### Text provided ###

Rosliza also showed her late mother Yap Ah Mooi’s October 8, 2008 statutory declaration of not being married to Rosliza’s father when she was born.

But on March 3, 2016, the High Court dismissed Rosliza’s lawsuit, based on the reason that she was not able to prove that her parents did not enter into a Muslim marriage.

“This was decided based on the High Court’s speculation that they could have gotten married in any of the other 10 states in Malaysia or outside of Malaysia,” Aston said, noting, however, that his client was not given a chance to be heard on this as the High Court did not ask her for evidence before its ruling.

Rosliza then filed an appeal to the Court of Appeal, seeking either that her legal bid be allowed or for her case to be sent back to the High Court for the speculation to be resolved.

On October 11, 2016, the Court of Appeal ruled in favour of Rosliza’s appeal and ordered her case to be heard again in the High Court before a different judge.

Rosliza and her Buddhist mother are not recorded as Muslim converts by the Selangor and Federal Territories Islamic bodies. — Picture by Yusof Mat Isa
Rosliza and her Buddhist mother are not recorded as Muslim converts by the Selangor and Federal Territories Islamic bodies. — Picture by Yusof Mat Isa

No marriage proof, but...

Given a second chance at the High Court, Rosliza went to the religious authorities of 10 other states in Malaysia (Johor, Kedah, Kelantan, Melaka, Negri Sembilan, Pahang, Penang, Perak, Perlis and Terengganu), managing to get their confirmation that they did not have any records of her mother converting to become a Muslim, or of a Muslim marriage between her parents.

She even obtained the Immigration Department’s confirmation that her mother did not have a passport, which is necessary for travel abroad.

But despite being armed with such evidence, the High Court on June 22, 2017 rejected Rosliza’s bid “on a speculation that her natural parents could have gotten married but did not register the marriage”, Aston said.

Aston said he will argue today of the “grossly unfair” situation, where the High Court again did not ask for evidence from Rosliza or even interviewed her first, but had allegedly speculated “based on possibilities of her situation”.

### Data shown ###

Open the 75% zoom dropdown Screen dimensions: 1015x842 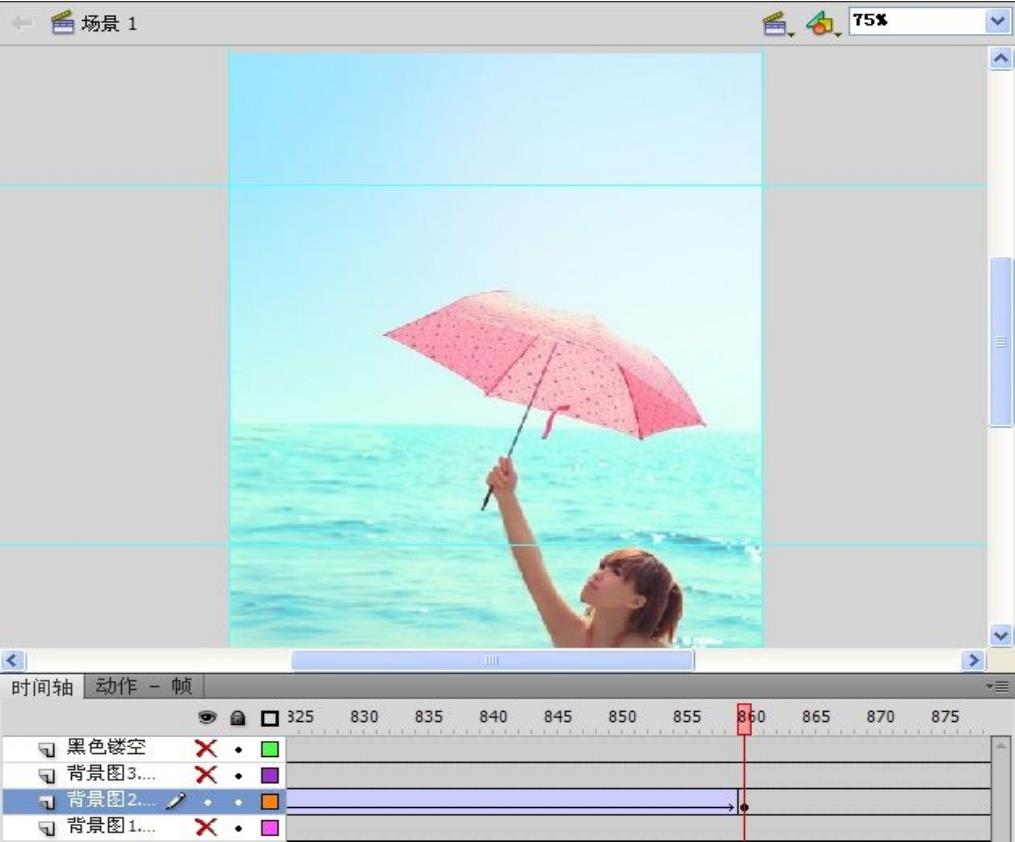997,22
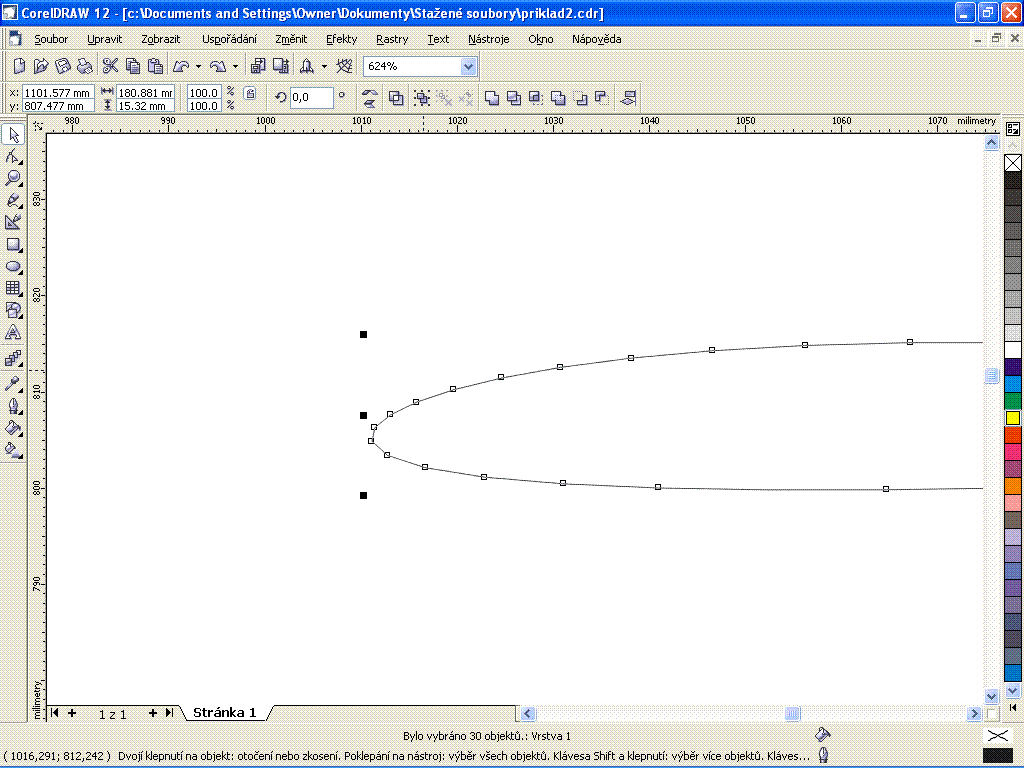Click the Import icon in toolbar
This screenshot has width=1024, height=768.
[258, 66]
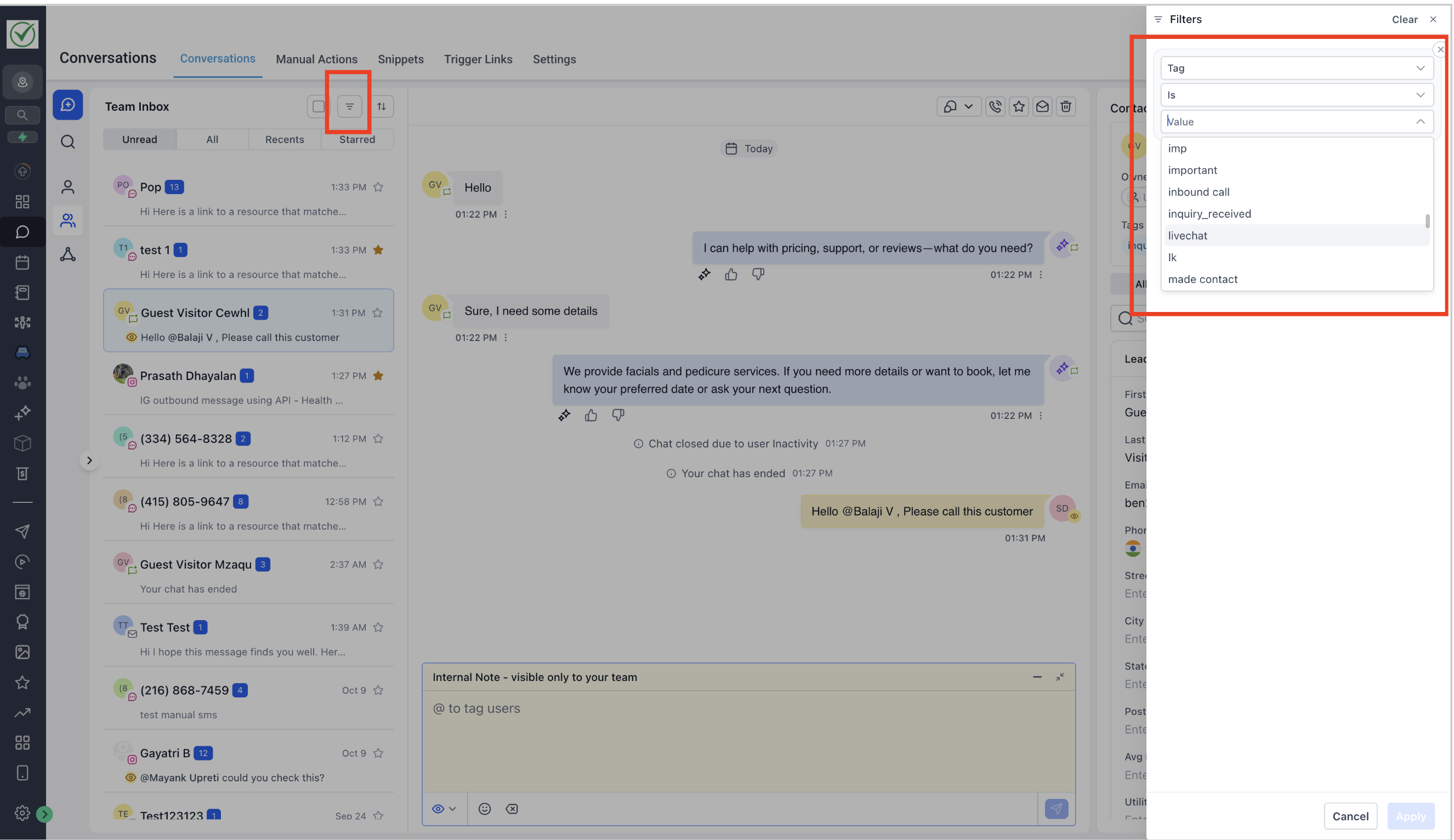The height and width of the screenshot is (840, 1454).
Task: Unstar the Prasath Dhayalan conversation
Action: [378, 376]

###

Written tasks:
1. Duplicate the passage of the article on Rosliza's court case starting at "Rosliza then filed" and ending at "marriage proof, but...".
2. Pick up the article on Rosliza's court case from its final sentence and carry it forward.
The listing comes from a different source than the article on Rosliza's court case.

Answers by task:
1.
Rosliza then filed an appeal to the Court of Appeal, seeking either that her legal bid be allowed or for her case to be sent back to the High Court for the speculation to be resolved.

On October 11, 2016, the Court of Appeal ruled in favour of Rosliza’s appeal and ordered her case to be heard again in the High Court before a different judge.

Rosliza and her Buddhist mother are not recorded as Muslim converts by the Selangor and Federal Territories Islamic bodies. — Picture by Yusof Mat Isa
Rosliza and her Buddhist mother are not recorded as Muslim converts by the Selangor and Federal Territories Islamic bodies. — Picture by Yusof Mat Isa

No marriage proof, but...

2.
The High Court said that it viewed Rosliza as having been born a Muslim, ruling that it is the Shariah court that has the power to decide on an application for a declaration of no longer being a Muslim. — Picture by Yusof Mat Isa
The High Court said that it viewed Rosliza as having been born a Muslim, ruling that it is the Shariah court that has the power to decide on an application for a declaration of no longer being a Muslim. — Picture by Yusof Mat Isa

So what did the High Court say?

In the 2017 written judgment sighted by Malay Mail, High Court judicial commissioner Datuk Seri Tun Abd Majid Tun Hamzah concluded that the evidence produced by Rosliza only showed that no marriage registration was made, asserting that failure to register a marriage was not proof that there was no such marriage.

Saying that the evidence produced by Rosliza failed to prove on a balance of probabilities that she was not a Muslim at birth, Tun Abd Majid said he was of the view that she was born a Muslim.

He said Rosliza should not be seeking for a declaration that she was not a Muslim since birth, but could instead apply for a declaration that she is no longer a Muslim.

But he said that it is the Shariah courts that has the jurisdiction to make such a declaration, ruling that the civil High Court “has no jurisdiction to hear this application and has no power to grant the declaration applied for”.

He cited Section 61(3)(b)(x) of the Administration of the Religion of Islam (State of Selangor) Enactment 2003, which states that the Shariah High Court in Selangor shall hear and decide on matters involving Muslims if it relates to a declaration that a person is no longer a Muslim.

Rosliza’s appeal against the 2017 decision is expected to be heard today at the Court of Appeal.

For Rosliza, the court decision is crucial as her life — and that of any children she has — teeters between living as a non-Muslim or being subject to Islamic laws when she does not consider herself a Muslim.

“A failure by the Malaysian courts to conclusively determine this dispute would affirm that the religion of Islam can be imposed on the Buddhist appellant against her will; violating guaranteed constitutional rights and human rights in Malaysia,” Aston said.